The tremendous capacity of our senses to discriminate what’s going on around us is not often something we take the time to think about.
We’ve all heard about the extraordinary resolution of the eagle’s eye which is able to see small prey animals from great distances, and about the sonar capabilities of the bat which enables it to generate a changing three-dimensional view of all the objects and insects in its flight path, in spite of the absence of light. We’ve also known for some time about both the bear’s keen ability to detect faint odors and the direction from which they arrive at its nose, and the elephant’s ability to hear sounds having frequencies well below anything we can hear.
Work over the past couple of decades has shown that humans, whose eyes can see colors with wavelengths between 390 nanometers and 700 nanometers (a nanometer is a millionth of a millimeter), can distinguish something between 2.3 and 7.5 million colors within that range of wavelengths. I certainly have difficulty believing this but this number range has not been challenged to date as far as I know.
Similarly our ability to detect different musical tones within the frequency of human hearing range of 20 to 20,000 cycles per second has been investigated and found to be about 340,000 tones, again an almost unimaginable number. Clearly, however, this number of distinguishable tones often diminishes with advanced age.
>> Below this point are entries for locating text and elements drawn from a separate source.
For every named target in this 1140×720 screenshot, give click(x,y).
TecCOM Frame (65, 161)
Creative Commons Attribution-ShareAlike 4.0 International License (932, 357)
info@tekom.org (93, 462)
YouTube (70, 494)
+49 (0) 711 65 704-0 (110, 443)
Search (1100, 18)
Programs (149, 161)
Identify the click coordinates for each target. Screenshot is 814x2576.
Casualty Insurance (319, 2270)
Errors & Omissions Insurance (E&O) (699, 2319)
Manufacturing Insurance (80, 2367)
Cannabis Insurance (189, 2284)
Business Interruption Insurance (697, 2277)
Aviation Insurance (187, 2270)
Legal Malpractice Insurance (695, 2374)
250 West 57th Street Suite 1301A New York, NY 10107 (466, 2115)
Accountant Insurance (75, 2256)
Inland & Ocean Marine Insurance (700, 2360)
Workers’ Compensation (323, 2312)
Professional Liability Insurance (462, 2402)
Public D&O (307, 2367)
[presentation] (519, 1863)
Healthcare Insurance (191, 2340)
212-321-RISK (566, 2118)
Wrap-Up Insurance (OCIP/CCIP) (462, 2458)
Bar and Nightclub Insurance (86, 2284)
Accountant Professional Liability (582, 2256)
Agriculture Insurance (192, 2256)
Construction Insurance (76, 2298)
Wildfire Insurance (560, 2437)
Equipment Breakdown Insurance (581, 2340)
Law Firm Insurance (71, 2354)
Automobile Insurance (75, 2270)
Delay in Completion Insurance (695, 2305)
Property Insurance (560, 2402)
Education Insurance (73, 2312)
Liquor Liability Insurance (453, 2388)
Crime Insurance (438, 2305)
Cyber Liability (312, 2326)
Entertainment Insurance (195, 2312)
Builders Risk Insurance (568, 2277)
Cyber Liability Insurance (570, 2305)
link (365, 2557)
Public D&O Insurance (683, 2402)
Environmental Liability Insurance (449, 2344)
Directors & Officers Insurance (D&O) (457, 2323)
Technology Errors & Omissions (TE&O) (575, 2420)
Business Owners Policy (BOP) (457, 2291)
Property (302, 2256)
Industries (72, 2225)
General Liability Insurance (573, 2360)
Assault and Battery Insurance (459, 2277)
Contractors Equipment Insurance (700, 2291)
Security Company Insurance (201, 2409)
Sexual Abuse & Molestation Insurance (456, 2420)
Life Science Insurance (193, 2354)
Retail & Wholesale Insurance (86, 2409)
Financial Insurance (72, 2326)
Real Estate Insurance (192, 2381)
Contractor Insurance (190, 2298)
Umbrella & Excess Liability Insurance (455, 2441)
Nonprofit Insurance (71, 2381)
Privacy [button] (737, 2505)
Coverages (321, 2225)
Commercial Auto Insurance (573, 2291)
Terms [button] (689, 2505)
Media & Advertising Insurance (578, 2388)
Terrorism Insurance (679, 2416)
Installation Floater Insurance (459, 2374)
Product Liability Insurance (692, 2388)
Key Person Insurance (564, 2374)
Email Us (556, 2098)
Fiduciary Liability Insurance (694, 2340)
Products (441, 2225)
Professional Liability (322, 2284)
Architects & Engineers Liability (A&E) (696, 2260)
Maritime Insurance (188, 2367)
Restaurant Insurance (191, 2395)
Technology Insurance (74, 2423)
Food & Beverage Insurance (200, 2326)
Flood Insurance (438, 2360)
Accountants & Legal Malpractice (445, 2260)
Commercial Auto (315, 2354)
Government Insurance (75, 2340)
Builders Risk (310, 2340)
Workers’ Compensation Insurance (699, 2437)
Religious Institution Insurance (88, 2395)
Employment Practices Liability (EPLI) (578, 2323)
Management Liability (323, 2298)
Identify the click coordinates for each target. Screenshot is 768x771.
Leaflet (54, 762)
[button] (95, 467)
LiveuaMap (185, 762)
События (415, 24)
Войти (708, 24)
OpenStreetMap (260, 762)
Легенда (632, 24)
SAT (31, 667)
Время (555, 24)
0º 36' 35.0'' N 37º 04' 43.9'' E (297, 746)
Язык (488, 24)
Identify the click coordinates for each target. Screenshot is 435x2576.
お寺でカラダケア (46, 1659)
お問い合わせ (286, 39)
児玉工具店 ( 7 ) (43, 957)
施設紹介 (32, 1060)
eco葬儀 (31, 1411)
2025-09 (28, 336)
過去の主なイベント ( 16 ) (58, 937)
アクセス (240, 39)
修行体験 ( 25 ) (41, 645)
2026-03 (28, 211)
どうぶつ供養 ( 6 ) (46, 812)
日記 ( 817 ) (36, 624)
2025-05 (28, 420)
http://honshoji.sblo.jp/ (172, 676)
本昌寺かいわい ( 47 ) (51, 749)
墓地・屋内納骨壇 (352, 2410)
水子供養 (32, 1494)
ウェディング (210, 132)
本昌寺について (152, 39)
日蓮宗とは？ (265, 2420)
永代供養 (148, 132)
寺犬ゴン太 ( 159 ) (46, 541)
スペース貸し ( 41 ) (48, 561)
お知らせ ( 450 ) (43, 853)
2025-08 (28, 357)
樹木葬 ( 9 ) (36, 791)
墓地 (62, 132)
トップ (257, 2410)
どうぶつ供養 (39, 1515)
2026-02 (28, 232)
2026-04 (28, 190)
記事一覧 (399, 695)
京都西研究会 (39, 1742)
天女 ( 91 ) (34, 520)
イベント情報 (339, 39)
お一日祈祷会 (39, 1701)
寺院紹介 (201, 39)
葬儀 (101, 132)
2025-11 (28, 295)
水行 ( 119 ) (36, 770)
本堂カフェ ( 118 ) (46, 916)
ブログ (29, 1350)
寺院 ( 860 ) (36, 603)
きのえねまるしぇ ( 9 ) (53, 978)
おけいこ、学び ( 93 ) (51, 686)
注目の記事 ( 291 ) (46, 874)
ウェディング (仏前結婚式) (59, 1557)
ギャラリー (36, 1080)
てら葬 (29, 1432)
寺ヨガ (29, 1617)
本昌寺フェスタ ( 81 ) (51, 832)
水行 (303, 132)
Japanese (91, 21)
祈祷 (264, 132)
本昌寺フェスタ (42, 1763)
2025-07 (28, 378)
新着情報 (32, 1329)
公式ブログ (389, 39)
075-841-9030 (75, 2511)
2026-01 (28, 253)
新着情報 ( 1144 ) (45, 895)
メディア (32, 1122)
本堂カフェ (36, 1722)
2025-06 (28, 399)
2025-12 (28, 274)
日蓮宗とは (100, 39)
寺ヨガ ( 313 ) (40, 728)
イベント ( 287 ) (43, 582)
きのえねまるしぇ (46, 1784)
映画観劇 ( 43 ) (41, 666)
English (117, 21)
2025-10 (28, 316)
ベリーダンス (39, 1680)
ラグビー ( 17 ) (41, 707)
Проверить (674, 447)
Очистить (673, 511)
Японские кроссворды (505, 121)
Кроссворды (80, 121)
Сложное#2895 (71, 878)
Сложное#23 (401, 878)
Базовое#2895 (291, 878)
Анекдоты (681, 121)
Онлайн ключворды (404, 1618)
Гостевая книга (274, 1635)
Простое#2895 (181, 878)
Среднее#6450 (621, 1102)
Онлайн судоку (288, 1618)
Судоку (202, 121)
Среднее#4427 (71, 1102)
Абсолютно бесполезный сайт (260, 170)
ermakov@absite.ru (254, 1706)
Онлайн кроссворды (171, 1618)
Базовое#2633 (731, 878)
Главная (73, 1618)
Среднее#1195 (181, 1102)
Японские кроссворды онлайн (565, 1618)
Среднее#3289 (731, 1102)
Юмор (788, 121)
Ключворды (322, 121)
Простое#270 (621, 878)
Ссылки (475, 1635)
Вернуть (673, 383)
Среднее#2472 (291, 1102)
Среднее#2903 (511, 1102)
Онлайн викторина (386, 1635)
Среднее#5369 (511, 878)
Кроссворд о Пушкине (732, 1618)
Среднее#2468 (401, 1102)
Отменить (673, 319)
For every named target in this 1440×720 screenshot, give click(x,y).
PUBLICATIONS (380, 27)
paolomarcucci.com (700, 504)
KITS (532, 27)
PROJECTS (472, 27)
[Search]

This past March four scientists published their efforts to determine how many olfactory stimuli, or different odors, humans could distinguish. The project was made more difficult because there was no known “range” of odors “beneath” or “above” which we cannot smell. Single odor molecules do have to be volatile. That is the molecule has to exist as a gas in the vapor phase so that it can be transported by air to the olfactory nerve endings high up in our nose. Thus there is a restricted range of temperatures that will allow us to smell some molecule. If it were too cold, the molecule would not move through the air but instead be frozen in some ice-like state. While if it were too warm our olfactory nerve endings would be destroyed and made insensible. Research done in the early part of the 20th Century suggested that humans seemed able discriminate about 10,000 different odors. In most cases what we sense as an odor is a mixture of many different molecules. For example, it has been determined that the scent of a rose is composed of a mixture of some 275 different components. Therefore, what we can distinguish as a different odor is usually just a mixture containing different amounts (from zero to 100%) of each the various vapors we are able to detect with our nose. These scientists controlled their tests so as to eliminate those differences based solely on the quantity of a particular odorant mixture in the sample being tested. The 26 human subjects they used were given three vials to smell. Two contained the same mixture but in different concentrations in the odorless solvent used to dissolve the odorants, while the third vial contained a different mixture. In these double-blind tests, the subjects had to pick out the one containing the different mixture.
The astounding results obtained indicated that humans are able to discriminate more than one trillion different odors! Clearly, most of us rarely make significant use of this phenomenal capacity.